Professore appassionato e travolgente della facoltà di Architettura di Firenze, dove tenne diversi corsi, tra cui “Storia dell’architettura contemporanea” e il memorabile “Storia dell’industrial design”, poi soppresso dal ministero, nonostante la frequenza appassionata di numerosi studenti. Brillante conferenziere, curatore di mostre prestigiose e autore di numerosi testi tra cui il primo, del 1958, Il disegno dell’architetto come mezzo mediato fra la intuizione e la realizzazione dell’opera di architettura, dedicato a Carlo Ludovico Ragghianti. L’invecchiamento dell’architettura moderna, del 1962; Analisi del linguaggio architettonico, del 1964; Architettura dell’Espressionismo, assieme a Franco Borsi, del 1967; Architettura in Toscana 1931-1968; Architettura e comunicazione, del 1970; Analisi strutturale delle sette invarianti zeviane, del 1976; Enzo Zacchiroli Il mestiere full-time, del 1980; ancora Storia del design, del 1982; Oltre il pendolino, del 1988; e molti altri scritti e saggi pubblicati su diverse riviste. Tra le sue realizzazioni vanno ricordate gli ampliamenti del villaggio Agàpe, la chiesa di San Secondo di Pinerolo, del 1956 e la scuola di San Marcello Pistoiese dello stesso anno; la chiesa Valdese di via Assirotti a Genova, del 1960; il condominio dei dipendenti Italgas a Firenze, del 1961; la chiesa valdese di Chieti, del 1961; la chiesa valdese si Ivrea, del 1965 e ancora altri edifici e progetti. Inventore di mezzi di trasporto pubblico quale il Jumbo tram del 1973 in uso a Milano, il treno per servizi pendolari in lega superleggera realizzato dalla Breda, i convogli per la metropolitana di Roma, e la prima versione dei treni GAI.

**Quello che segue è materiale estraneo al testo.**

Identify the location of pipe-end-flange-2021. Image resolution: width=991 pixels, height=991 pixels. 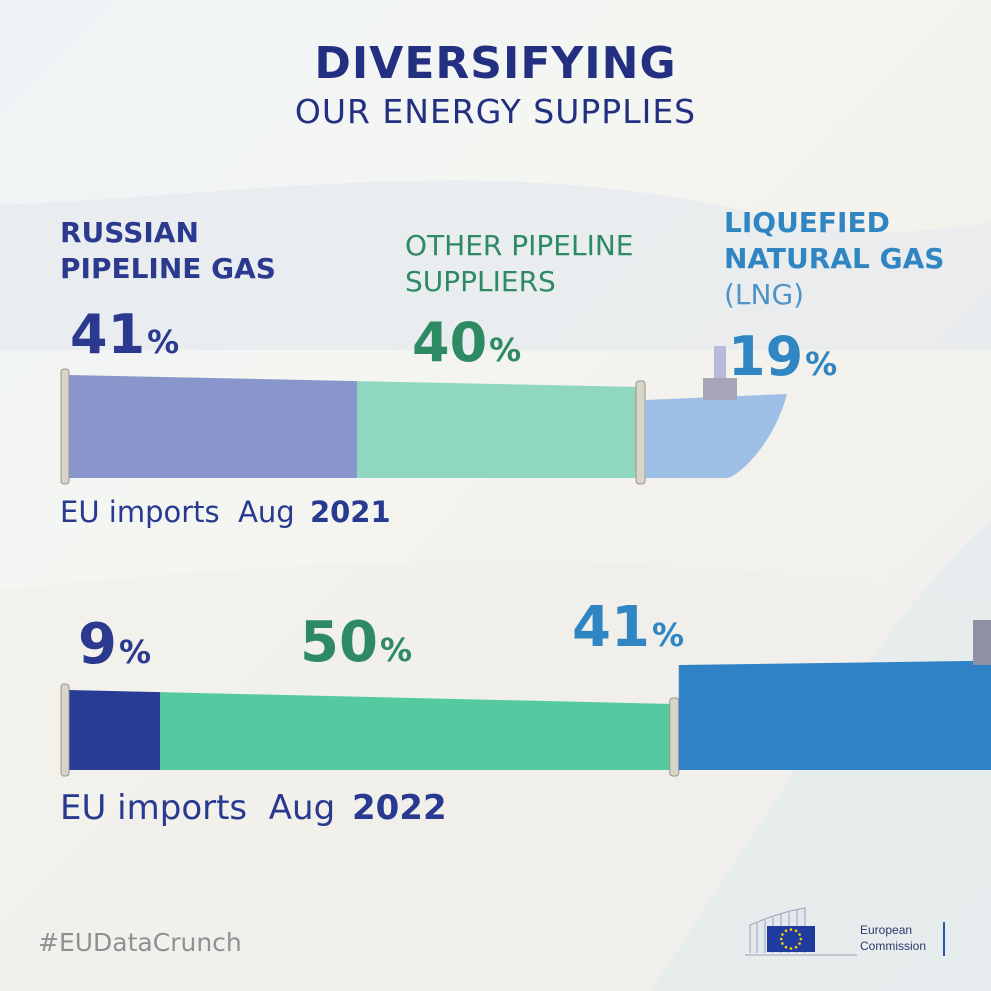
(640, 432).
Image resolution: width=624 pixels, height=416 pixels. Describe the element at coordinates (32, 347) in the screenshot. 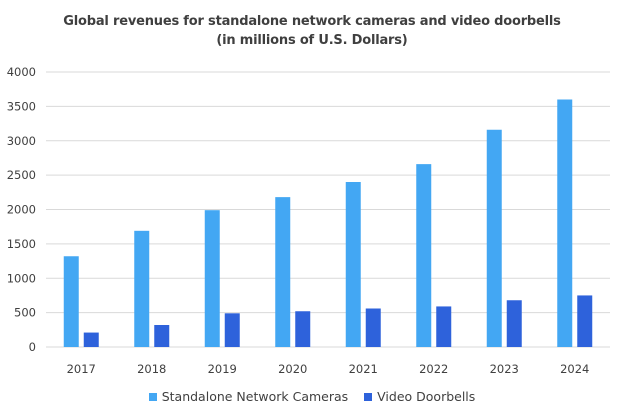

I see `y-tick-label: 0` at that location.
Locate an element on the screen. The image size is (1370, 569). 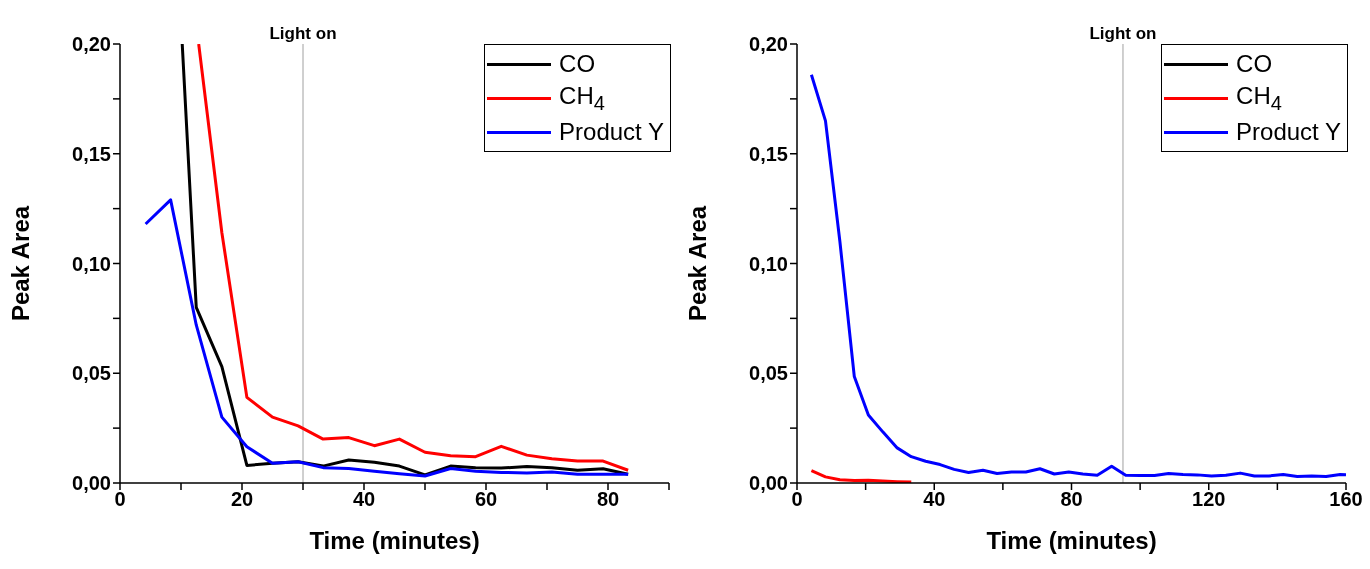
line-series is located at coordinates (861, 476).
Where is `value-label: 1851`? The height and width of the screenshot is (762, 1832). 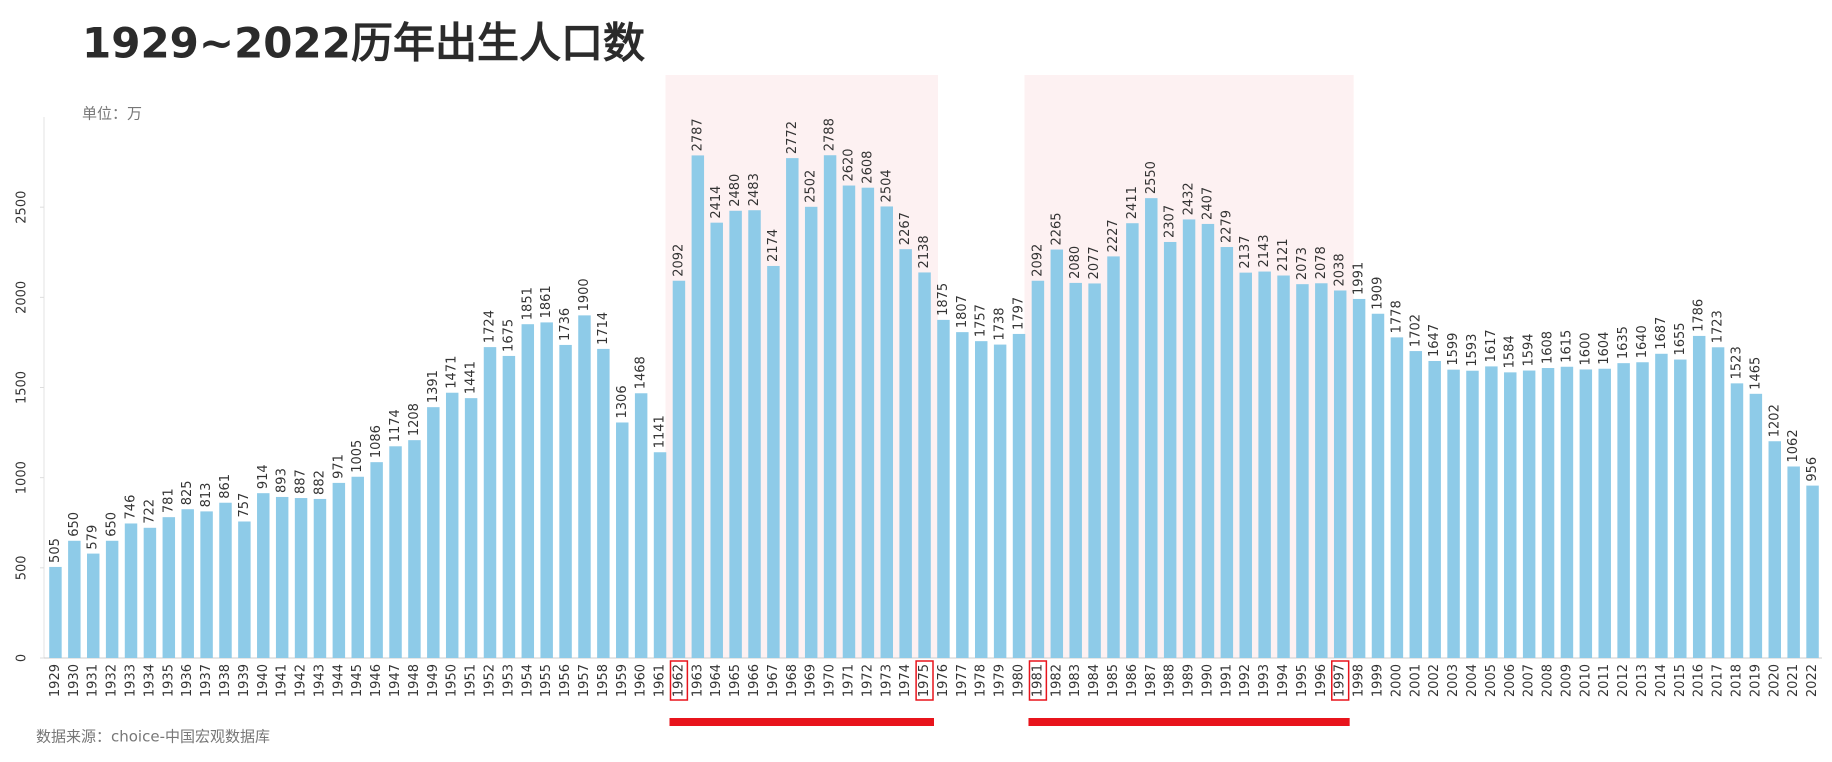 value-label: 1851 is located at coordinates (528, 304).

Si tratta dunque di un’eredità vasta, pregnante e originale che, polverosa, giace sugli scaffali di qualche biblioteca. In altre parole Gianni Koenig è stato presto dimenticato. In fondo gli è stato riservato l’ingiusto trattamento che è toccato ai più grandi architetti fiorentini come Michelucci, Ricci, Savioli, Detti, Gamberini e tanti altri. Tutti dimenticati, anche da quella facoltà di architettura rinnovatasi grazie a loro. Che importanza può avere, in conclusione, parlare oggi di Gianni Koenig, e cosa è possibile ereditare dal suo immenso lavoro? Ho riflettuto per dei mesi su questa domanda, cercando molteplici risposte. Adesso credo che si possa rispondere con una sua breve frase: Progettare non è mai essere nella realtà, ma, come dice la stessa parola, è proiettarsi al di là di essa.

Servirebbe oggi un Giovanni Klaus Koenig.